### The records
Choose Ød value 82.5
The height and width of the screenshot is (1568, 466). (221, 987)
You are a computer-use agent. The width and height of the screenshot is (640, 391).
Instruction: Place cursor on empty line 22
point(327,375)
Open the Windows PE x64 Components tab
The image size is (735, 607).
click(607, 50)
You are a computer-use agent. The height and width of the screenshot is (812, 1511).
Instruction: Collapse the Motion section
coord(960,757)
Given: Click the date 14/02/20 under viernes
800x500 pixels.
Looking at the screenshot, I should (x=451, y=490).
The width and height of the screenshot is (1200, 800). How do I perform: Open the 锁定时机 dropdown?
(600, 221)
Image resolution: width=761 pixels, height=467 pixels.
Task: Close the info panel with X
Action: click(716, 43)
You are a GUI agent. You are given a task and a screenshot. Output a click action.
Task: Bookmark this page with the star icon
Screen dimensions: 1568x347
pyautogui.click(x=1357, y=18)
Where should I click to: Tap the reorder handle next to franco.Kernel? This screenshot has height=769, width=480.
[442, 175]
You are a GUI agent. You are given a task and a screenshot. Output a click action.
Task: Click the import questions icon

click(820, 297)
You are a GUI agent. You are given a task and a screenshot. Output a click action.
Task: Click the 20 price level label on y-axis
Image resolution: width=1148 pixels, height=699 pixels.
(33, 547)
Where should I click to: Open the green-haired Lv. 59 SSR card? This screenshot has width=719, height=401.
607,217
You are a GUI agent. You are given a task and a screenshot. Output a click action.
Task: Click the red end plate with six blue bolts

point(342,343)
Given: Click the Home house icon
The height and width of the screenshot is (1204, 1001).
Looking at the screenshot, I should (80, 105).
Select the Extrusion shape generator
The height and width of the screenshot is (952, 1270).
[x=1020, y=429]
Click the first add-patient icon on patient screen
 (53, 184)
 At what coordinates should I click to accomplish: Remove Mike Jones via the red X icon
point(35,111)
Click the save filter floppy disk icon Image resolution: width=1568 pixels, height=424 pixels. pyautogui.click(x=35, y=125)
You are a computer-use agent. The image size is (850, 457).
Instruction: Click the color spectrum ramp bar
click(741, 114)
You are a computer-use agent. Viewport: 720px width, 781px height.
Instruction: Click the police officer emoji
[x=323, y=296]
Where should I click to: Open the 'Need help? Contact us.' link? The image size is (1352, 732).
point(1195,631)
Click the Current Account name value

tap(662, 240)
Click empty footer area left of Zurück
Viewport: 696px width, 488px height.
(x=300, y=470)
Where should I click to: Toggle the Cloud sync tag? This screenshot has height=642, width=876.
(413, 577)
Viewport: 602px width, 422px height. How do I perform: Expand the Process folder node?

### The task
Gather each line from the entries above that includes the word "computer".

### Response to this exercise
You are a computer-use agent. The width and height of the screenshot is (640, 391).
You are a computer-use agent. The height and width of the screenshot is (812, 1511).
You are a computer-use agent. The image size is (850, 457).
You are a computer-use agent. Viewport: 720px width, 781px height.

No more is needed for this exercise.